What this task involves: Going line by line through the material below, tally those that contain the word "Solutions" and give the count by itself.

Supplied material:
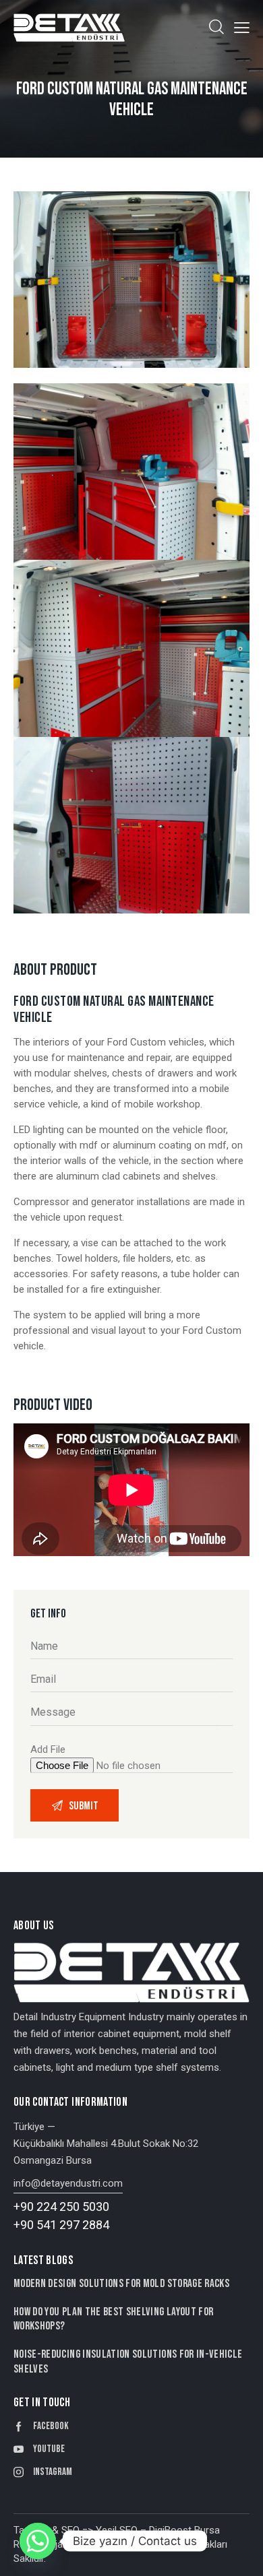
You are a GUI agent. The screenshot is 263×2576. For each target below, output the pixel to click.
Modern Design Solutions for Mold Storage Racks (121, 2283)
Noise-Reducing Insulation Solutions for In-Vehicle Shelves (128, 2361)
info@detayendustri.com (68, 2183)
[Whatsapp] (38, 2541)
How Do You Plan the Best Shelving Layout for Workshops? (113, 2319)
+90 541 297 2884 (61, 2225)
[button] (242, 27)
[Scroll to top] (241, 2554)
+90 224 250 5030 (61, 2206)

Response below: 2